| Problem statement |
Output every entry verbatim.

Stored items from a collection
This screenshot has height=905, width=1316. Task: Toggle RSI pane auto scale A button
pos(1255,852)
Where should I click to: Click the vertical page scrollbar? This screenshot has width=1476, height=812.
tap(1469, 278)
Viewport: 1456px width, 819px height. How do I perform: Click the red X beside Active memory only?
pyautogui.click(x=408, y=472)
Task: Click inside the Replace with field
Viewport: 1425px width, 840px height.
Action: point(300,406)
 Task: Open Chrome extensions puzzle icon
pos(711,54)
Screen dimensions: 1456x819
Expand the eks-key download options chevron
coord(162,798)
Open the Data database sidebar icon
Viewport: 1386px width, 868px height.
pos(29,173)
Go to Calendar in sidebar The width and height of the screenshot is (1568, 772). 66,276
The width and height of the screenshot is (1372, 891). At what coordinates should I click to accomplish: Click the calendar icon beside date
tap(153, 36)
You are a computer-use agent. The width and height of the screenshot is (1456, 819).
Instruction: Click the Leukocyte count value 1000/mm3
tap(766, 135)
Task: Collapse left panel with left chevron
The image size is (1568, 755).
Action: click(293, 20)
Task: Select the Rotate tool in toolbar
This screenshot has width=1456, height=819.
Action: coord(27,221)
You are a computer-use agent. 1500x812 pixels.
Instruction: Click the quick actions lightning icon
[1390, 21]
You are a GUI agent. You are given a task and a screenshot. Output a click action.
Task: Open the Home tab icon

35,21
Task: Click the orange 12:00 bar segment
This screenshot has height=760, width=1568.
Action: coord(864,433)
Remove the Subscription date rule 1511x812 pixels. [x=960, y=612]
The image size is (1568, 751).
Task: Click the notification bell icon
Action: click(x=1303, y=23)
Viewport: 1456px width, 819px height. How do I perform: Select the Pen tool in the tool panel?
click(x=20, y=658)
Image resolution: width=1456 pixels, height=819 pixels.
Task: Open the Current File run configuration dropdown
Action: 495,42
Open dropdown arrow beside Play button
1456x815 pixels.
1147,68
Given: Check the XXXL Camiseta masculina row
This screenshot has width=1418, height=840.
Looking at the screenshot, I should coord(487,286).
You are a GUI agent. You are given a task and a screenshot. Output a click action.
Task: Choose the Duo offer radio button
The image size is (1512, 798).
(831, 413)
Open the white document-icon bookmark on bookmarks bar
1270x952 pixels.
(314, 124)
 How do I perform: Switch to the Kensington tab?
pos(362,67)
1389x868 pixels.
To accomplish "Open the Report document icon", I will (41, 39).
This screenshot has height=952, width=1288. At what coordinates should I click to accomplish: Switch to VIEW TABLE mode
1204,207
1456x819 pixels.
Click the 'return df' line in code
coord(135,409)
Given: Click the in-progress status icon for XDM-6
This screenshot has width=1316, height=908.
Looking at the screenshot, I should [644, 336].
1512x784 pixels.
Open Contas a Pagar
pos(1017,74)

| Output of the exercise |
This screenshot has height=905, width=1316. Task: Toggle RSI pane auto scale A button
pos(1255,852)
Where should I click to: Click the vertical page scrollbar? This screenshot has width=1476, height=812.
tap(1469, 278)
Viewport: 1456px width, 819px height. How do I perform: Click the red X beside Active memory only?
pyautogui.click(x=408, y=472)
Task: Click inside the Replace with field
Viewport: 1425px width, 840px height.
Action: point(300,406)
 Task: Open Chrome extensions puzzle icon
pos(711,54)
Screen dimensions: 1456x819
Expand the eks-key download options chevron
coord(162,798)
Open the Data database sidebar icon
Viewport: 1386px width, 868px height.
pos(29,173)
Go to Calendar in sidebar The width and height of the screenshot is (1568, 772). 66,276
The width and height of the screenshot is (1372, 891). At what coordinates should I click to accomplish: Click the calendar icon beside date
tap(153, 36)
You are a computer-use agent. The width and height of the screenshot is (1456, 819).
Instruction: Click the Leukocyte count value 1000/mm3
tap(766, 135)
Task: Collapse left panel with left chevron
The image size is (1568, 755).
Action: click(293, 20)
Task: Select the Rotate tool in toolbar
This screenshot has width=1456, height=819.
Action: coord(27,221)
You are a computer-use agent. 1500x812 pixels.
Instruction: Click the quick actions lightning icon
[1390, 21]
You are a GUI agent. You are given a task and a screenshot. Output a click action.
Task: Open the Home tab icon

35,21
Task: Click the orange 12:00 bar segment
This screenshot has height=760, width=1568.
Action: coord(864,433)
Remove the Subscription date rule 1511x812 pixels. [x=960, y=612]
The image size is (1568, 751).
Task: Click the notification bell icon
Action: click(x=1303, y=23)
Viewport: 1456px width, 819px height. How do I perform: Select the Pen tool in the tool panel?
click(x=20, y=658)
Image resolution: width=1456 pixels, height=819 pixels.
Task: Open the Current File run configuration dropdown
Action: 495,42
Open dropdown arrow beside Play button
1456x815 pixels.
1147,68
Given: Check the XXXL Camiseta masculina row
This screenshot has width=1418, height=840.
Looking at the screenshot, I should coord(487,286).
You are a GUI agent. You are given a task and a screenshot. Output a click action.
Task: Choose the Duo offer radio button
The image size is (1512, 798).
(831, 413)
Open the white document-icon bookmark on bookmarks bar
1270x952 pixels.
(314, 124)
 How do I perform: Switch to the Kensington tab?
pos(362,67)
1389x868 pixels.
To accomplish "Open the Report document icon", I will (41, 39).
This screenshot has height=952, width=1288. At what coordinates should I click to accomplish: Switch to VIEW TABLE mode
1204,207
1456x819 pixels.
Click the 'return df' line in code
coord(135,409)
Given: Click the in-progress status icon for XDM-6
This screenshot has width=1316, height=908.
Looking at the screenshot, I should [644, 336].
1512x784 pixels.
Open Contas a Pagar
pos(1017,74)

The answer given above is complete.